Matthew Kayser
 |  Contributor

For many companies, the move to the cloud promised a future of flexibility and scalability. But as data needs have grown, so too have the bills. Snowflake, one of the most popular cloud data warehouse platforms, often ranks as a company’s second-largest IT expense after its primary cloud provider. For finance chiefs, the challenge isn’t whether to use data warehouses, but how to use them strategically: Are you optimizing for both performance and cost, or just convenience? 

Ben Lerner knows this problem well. A veteran of Google Search and DeepMind, Lerner co-founded Espresso AI to address what he calls the “runaway growth” of cloud costs. “It’s very common for a team to think they’ve budgeted two years of runway with cloud data warehouse platforms, only to realize they’ve burned through the contract in 14 months,” he explains. “Costs can grow faster than the revenue of the business, and teams are often told to cut the bill in half without any extra headcount. That is an almost impossible ask.” 

A Different Approach to FinOps 

The field of cloud cost management, often called FinOps, has grown quickly as organizations look for ways to control spending. Traditional approaches focus on financial engineering such as negotiating discounts for long-term commitments, or on observability tools that track who is running what. Those methods provide visibility, but Lerner argues they leave most of the work to already-stretched engineers. 
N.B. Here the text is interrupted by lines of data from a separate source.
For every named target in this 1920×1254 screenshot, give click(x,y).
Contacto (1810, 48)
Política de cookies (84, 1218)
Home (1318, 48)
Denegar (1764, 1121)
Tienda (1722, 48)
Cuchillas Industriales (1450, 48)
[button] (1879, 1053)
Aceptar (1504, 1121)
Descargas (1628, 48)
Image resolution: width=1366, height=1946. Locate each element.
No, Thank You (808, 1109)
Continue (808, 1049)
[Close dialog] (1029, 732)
“Other startups in this space are essentially giving you dashboards and graphs,” he says. “That is valuable, but it also creates more work for the team. Our approach is different. We take the workloads you are already running, and Espresso’s software makes them more efficient. You get the same results, faster, on less hardware.” 

Espresso’s software sits between a company’s analytics tools and Snowflake. Every query passes through its system, where it is evaluated, rewritten, and scheduled in real time. The company uses large language models combined with reinforcement learning and formal verification. In practice, that can mean running the same queries more efficiently in less time and with lower compute costs. 

An Air Traffic Controller for Data 

In addition to optimizing queries, Espresso routes queries between different compute clusters to maximize efficiency. Lerner often reaches for analogies to explain what Espresso does, at one point comparing Espresso’s software to an air traffic controller:   “Imagine an airport where every flight had its own dedicated runway all day. It would work, but it would be horribly inefficient,” says Lerner. “Instead, you have controllers directing planes to land and take off in sequence. That is what our software does with queries.” 

Another metaphor is packing a moving truck. Instead of just throwing things into the truck without thinking about how it all fits – which leads to wasted space and more trips than necessary – it’s preferable to pack the truck in a thoughtful manner that maximizes efficiency. Similarly, by managing workloads intelligently, Espresso reduces the “dead space” in how data warehouses allocate compute resources. 

The impact can be immediate. Lerner says some customers see savings of 30 to 50 percent in their first month. Others have cut bills by a factor of five. Espresso’s pricing model is tied directly to results. The company charges a percentage of the savings it delivers, which makes the return on investment transparent. 

From Google Lessons to Broader Horizons 

Lerner credits his years at Google for shaping the company’s strategy. At Google scale, efficiency was essential. “The lesson is that speed and cost are the same problem,” he says. “If something runs faster, it almost always runs cheaper. That is the mindset we have brought into Espresso.” 

The company is where the customer pain is sharpest, but Lerner sees a much larger opportunity. He describes Espresso’s long-term goal as building the “brain that runs cloud compute.” Beyond data warehouses, he points to areas like large-scale batch processing, Kubernetes workload scheduling, and GPU inference as natural next steps. All share the same problem of fluctuating demand and expensive capacity. 

A Future with Smarter Compute 

Cloud computing costs will continue to rise for businesses, as even non-engineers will be using generative AI tools to write code at a faster volume than ever before. Lerner believes that without smarter management, enterprises will face spiraling bills and strained infrastructure. 

“Humans cannot manually retune cloud systems every second,” he says. “Machines are well-suited to understand how other machines work. That is why this has to be automated.” 

For now, Espresso is helping companies get their cloud data warehouse bills under control. But Lerner is clear that the vision goes beyond one platform.   “What we are really building is infrastructure that can make compute itself more efficient,” he says. “If we can do that, we do not just save companies money. We make it possible to run things that would otherwise be too costly or too slow.” 

In an era where efficiency is as critical as innovation, Espresso’s approach offers a compelling complement to the cloud platforms it helps optimize.